Unlike the rest of the System Center 2016 components, the SCCM component was released last year to keep pace with the Windows 10 client operating system’s faster update cycle. Microsoft’s first SCCM release was version 1511 back in December, for instance. Microsoft now updates SCCM two to three times per year in a Windows 10-like servicing model, although each of those updates is described as a new “current branch” release for the SCCM product.
The Configuration Manager component in the newly released System Center 2016 product suite is at the same version as the SCCM current branch product, namely version 1606, Microsoft’s team blog clarified. That detail has been ambiguous until now.
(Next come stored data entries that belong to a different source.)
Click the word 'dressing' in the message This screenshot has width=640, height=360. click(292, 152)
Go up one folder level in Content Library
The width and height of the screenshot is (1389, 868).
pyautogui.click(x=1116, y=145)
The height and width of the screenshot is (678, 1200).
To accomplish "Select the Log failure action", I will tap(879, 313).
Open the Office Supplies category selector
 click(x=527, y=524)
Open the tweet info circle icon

One big distinction to note, though, is that the Configuration Manager component in the System Center 2016 product suite can be considered to be the “long-term servicing branch” (LTSB) component. Unlike the “current branch” SCCM product, Configuration Manager LTSB has a 10-year traditional product lifecycle. The LTSB servicing model is designed for organizations requiring infrequent Windows 10 client updating, such as for organizations with medical devices to update, rather than for business organizations, according to Microsoft’s past servicing model descriptions.
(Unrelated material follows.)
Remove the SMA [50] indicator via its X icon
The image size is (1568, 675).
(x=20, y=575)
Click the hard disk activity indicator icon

Microsoft recently explained, in an oblique way, that the SCCM current branch product follows a new “Modern Lifecycle Policy” support model. Organizations get frequent product updates under this new model, but they also just get a one-year advance notice should Microsoft plan to discontinue a product under this new policy.
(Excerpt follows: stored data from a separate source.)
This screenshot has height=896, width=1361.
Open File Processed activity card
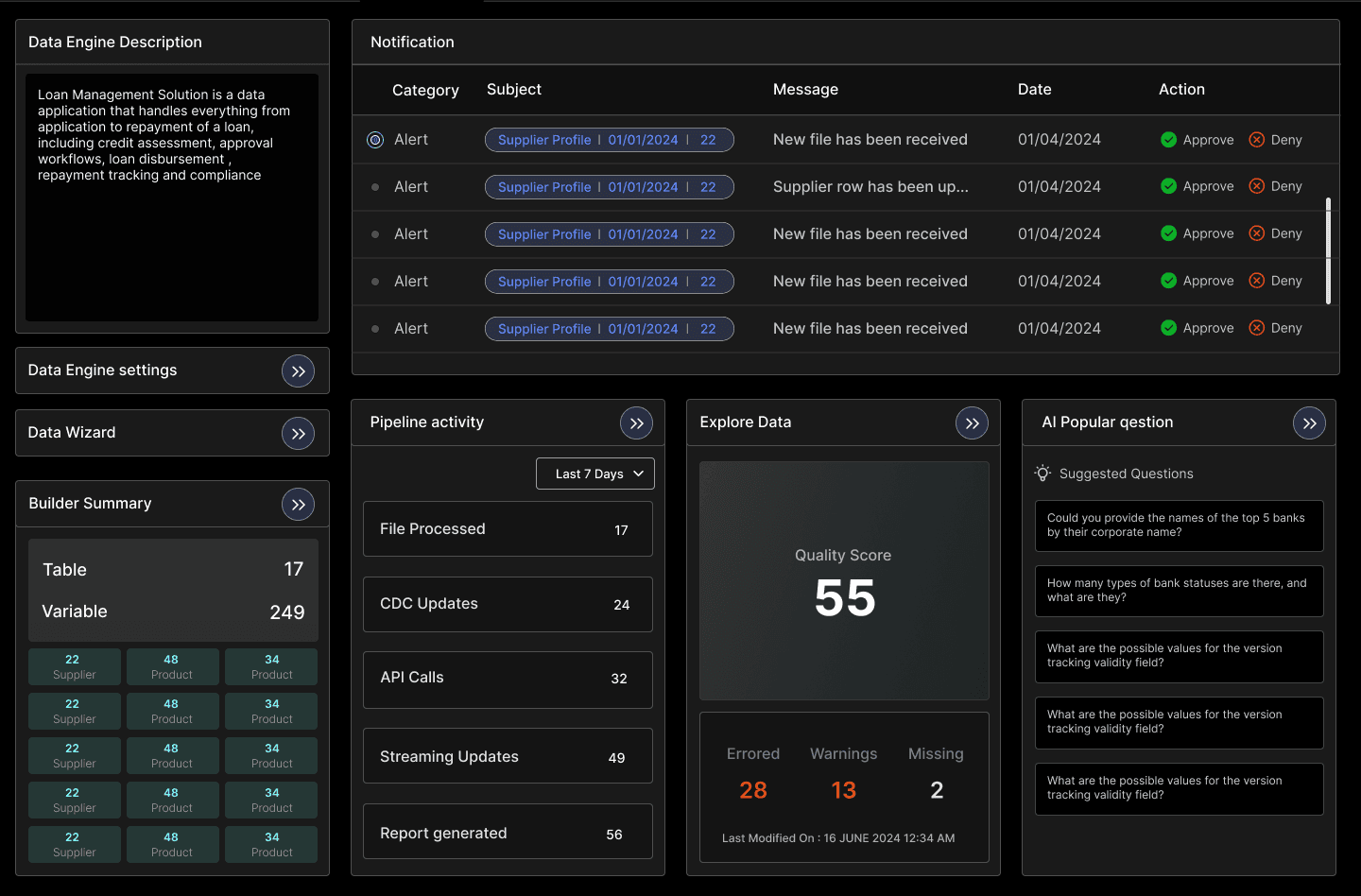pos(508,529)
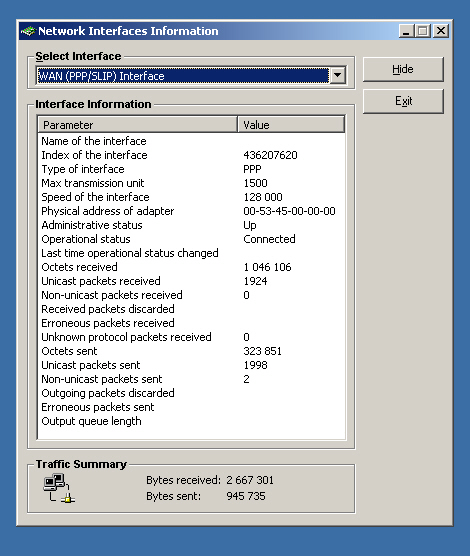Sort by the Parameter column header
Viewport: 470px width, 556px height.
tap(138, 124)
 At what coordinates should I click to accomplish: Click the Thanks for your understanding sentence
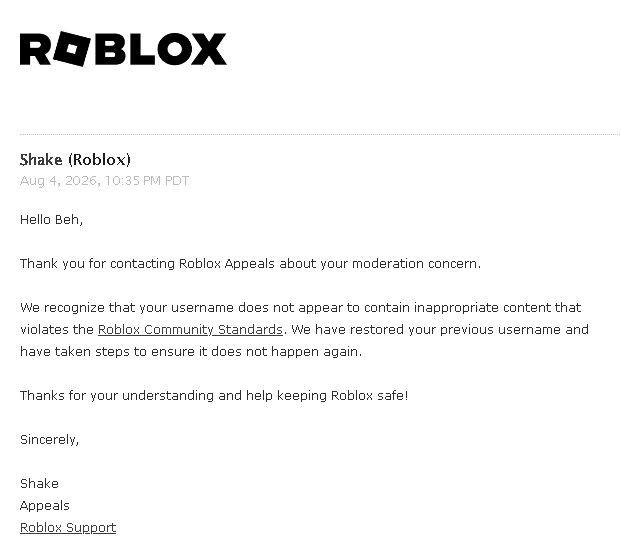pos(214,395)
While Configuration Manager LTSB’s 10-year product lifecycle support might seem to be the superior choice, Microsoft’s team blog post offered reasons why organizations should opt instead for the SCCM current branch product, which is Microsoft’s favored recommendation for most organizations. The reason is that Microsoft removes some feature support from the Configuration Manager LTSB product. Here’s what Configuration Manager LTSB lacks, according to the team blog:
- Support for Windows 10 Current Branch (CB) and Current Branch for Business (CBB)
- Support for the future releases of Windows 10 LTSB and Windows Server
- Windows 10 Servicing Dashboard and Servicing Plans
- The ability to add a Microsoft Intune Subscription, which prevents the use of Hybrid MDM and on-premises MDM
- Asset Intelligence
- Cloud-based Distribution Point
- Support for Exchange Online as an Exchange Connector
- Any pre-release features available in the current branch of Configuration Manager
It’s a dizzying list. Apparently, the reason why Configuration Manager LTSB is so limited is that it gets infrequently updated, and so Microsoft has removed support for the products that depend on frequent updating.
In response to a question I asked Microsoft last month, there appears to be a way for Configuration Manager LTSB users to move to the “current branch for business” (CBB) servicing model. They need to have Software Assurance (SA) coverage in place to make that move, though. Here’s how the spokesperson described that circumstance, via e-mail:
SC 2016 is known as LTSB (long term service branch) release and will carry the 2016 brand. This will also include SCCM 2016, a LTSB edition of SCCM. A customer under SA can also access the SCCM CBB as part of their licensing. That release takes on the “Update” branding and can be used with all components of SC 2016. The core difference between the SCCM 2016 and SCCM “update” releases are the update releases will provide agile access to new features at a regular instance.
Microsoft also announced this week that its System Center Configuration Manager documentation has moved from TechNet to a new documents portal (docs.microsoft.com) here. However, the documentation for the 2007- and 2012-branded editions of Configuration Manager will be staying on TechNet.